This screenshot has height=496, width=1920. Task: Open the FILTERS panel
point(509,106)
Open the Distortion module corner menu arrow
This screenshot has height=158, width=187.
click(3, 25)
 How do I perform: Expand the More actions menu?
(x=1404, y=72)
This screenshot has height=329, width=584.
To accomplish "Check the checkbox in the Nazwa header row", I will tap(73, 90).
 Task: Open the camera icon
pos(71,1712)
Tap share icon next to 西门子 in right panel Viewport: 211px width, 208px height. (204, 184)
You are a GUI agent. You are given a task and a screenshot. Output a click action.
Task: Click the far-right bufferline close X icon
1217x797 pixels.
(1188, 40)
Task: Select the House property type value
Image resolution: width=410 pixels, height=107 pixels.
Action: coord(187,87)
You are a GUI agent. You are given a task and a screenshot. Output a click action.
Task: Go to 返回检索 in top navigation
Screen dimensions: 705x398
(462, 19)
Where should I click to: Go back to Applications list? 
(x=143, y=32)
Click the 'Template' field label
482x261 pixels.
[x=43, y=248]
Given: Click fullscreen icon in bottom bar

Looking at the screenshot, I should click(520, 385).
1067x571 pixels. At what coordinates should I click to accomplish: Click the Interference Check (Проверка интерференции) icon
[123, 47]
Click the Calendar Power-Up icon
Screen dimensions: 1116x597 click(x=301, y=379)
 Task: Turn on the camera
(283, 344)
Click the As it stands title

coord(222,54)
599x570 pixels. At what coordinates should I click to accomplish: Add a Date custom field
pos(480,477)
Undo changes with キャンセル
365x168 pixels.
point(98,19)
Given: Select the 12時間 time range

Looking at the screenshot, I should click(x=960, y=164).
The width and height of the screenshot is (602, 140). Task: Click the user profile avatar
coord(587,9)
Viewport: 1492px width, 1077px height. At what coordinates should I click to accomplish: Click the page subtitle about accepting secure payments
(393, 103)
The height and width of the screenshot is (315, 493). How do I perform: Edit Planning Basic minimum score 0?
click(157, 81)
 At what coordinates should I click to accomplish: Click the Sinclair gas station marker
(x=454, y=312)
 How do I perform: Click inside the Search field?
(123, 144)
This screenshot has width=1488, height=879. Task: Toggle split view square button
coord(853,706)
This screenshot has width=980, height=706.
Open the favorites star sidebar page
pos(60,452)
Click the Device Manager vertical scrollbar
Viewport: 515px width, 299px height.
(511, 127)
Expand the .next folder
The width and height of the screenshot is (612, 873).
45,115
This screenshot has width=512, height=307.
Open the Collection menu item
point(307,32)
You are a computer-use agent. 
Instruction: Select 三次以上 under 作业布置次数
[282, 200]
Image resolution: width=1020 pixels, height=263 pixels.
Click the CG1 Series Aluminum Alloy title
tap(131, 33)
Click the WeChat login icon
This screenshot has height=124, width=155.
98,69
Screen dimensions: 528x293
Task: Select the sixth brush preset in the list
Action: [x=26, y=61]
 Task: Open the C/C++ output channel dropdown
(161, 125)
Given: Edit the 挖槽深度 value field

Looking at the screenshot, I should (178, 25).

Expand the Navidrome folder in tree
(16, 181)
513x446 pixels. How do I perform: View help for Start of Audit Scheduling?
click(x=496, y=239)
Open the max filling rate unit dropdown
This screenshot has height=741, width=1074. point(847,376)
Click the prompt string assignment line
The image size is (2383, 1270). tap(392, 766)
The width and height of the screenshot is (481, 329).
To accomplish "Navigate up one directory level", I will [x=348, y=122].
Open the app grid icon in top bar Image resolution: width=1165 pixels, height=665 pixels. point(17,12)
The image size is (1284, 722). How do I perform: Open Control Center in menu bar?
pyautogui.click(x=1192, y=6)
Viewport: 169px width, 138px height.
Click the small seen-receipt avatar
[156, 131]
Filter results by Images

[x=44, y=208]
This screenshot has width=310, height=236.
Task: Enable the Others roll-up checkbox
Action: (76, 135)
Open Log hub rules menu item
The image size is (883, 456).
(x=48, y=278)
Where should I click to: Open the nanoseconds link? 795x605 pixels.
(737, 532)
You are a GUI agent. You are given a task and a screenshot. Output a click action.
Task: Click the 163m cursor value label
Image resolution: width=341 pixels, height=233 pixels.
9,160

:: Directive ::
Scale the stretch of lines from the one containing "How do I perform: Expand" through the one containing "Tap share icon", both included, and write out only those lines in full, requests included. Multiply every coordinate in the answers by 0.2 and round to whole numbers, with halves rounded up; leave all other numbers unchanged.

:: Final result ::
 How do I perform: Expand the More actions menu?
(x=281, y=14)
This screenshot has height=329, width=584.
To accomplish "Check the checkbox in the Nazwa header row", I will tap(15, 18).
 Task: Open the camera icon
pos(14,342)
Tap share icon next to 西门子 in right panel Viewport: 211px width, 208px height. (41, 37)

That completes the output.